-- Written task --
Reproduce the lines from the one with "You are a computer-use" up to and including the one with "[x=784, y=102]", keeping the requests, and raise every coordinate in the answers by 50. Leave the pictures out of your answer.

=== Given records ===

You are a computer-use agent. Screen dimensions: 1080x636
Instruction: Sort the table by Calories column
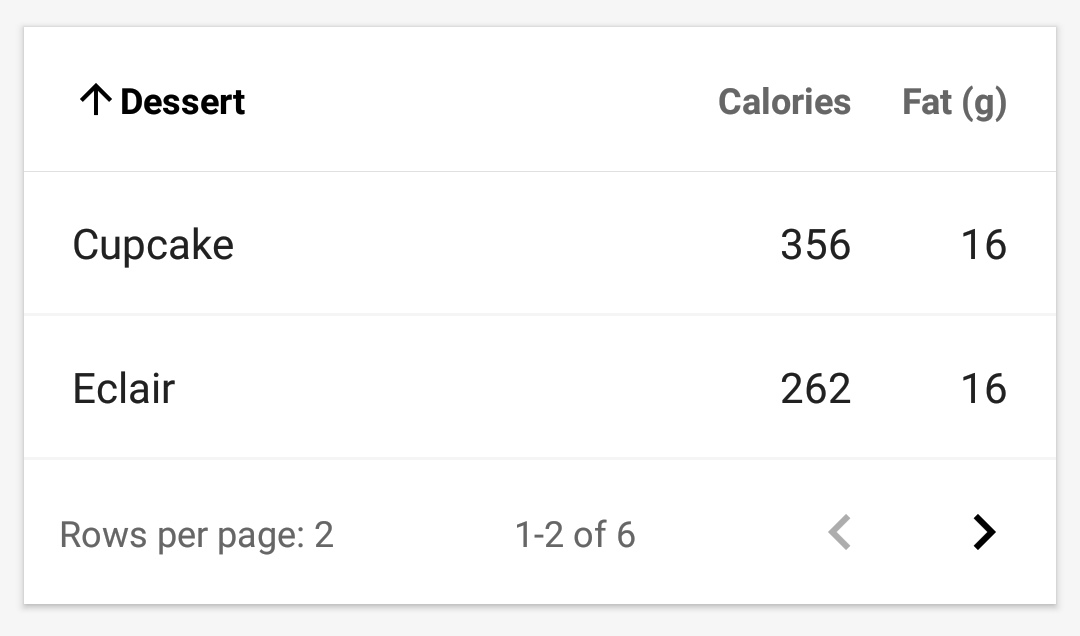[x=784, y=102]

===
=== Given records ===

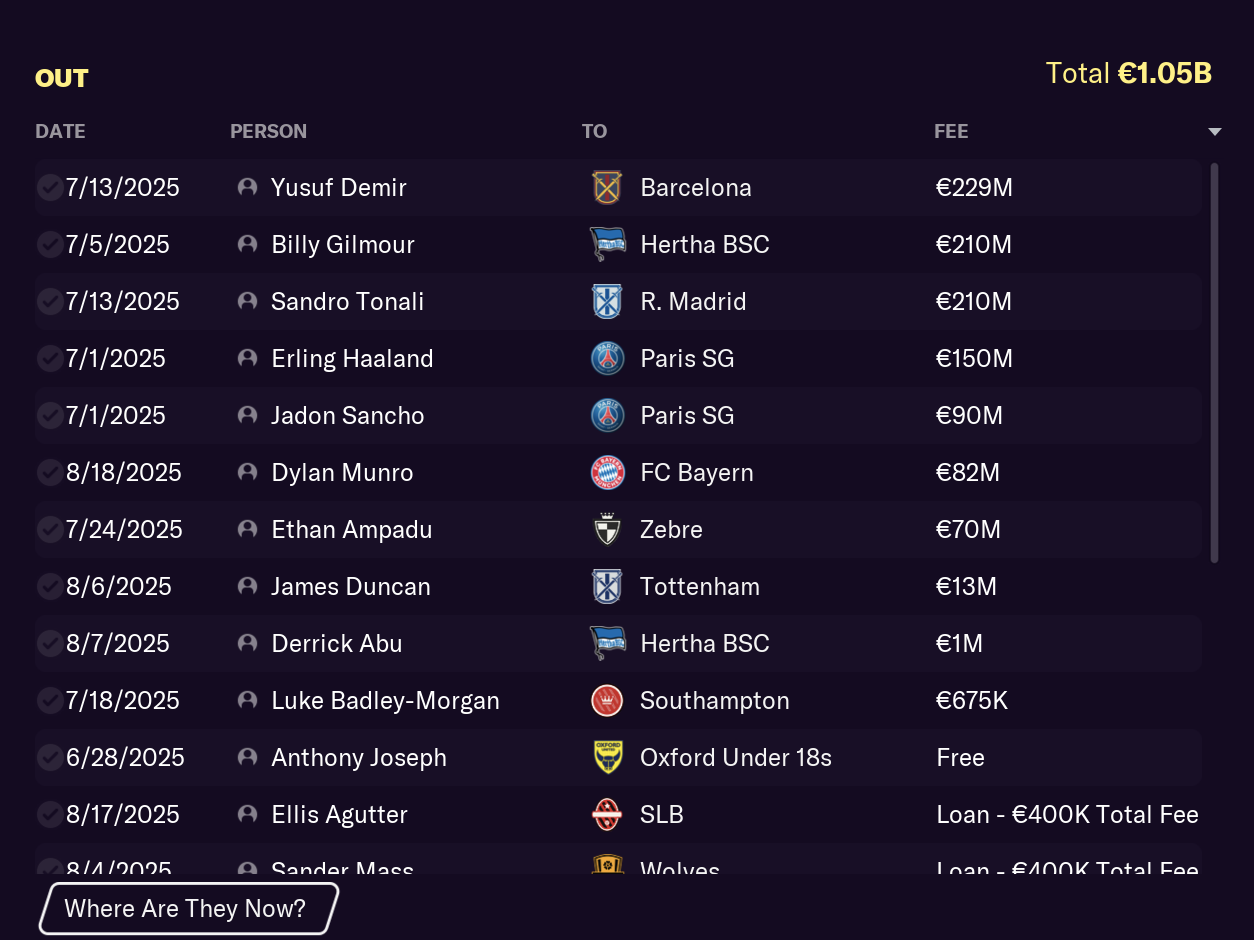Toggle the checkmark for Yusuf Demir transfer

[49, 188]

===

-- Worked answer --
You are a computer-use agent. Screen dimensions: 1080x636
Instruction: Sort the table by Calories column
[x=834, y=152]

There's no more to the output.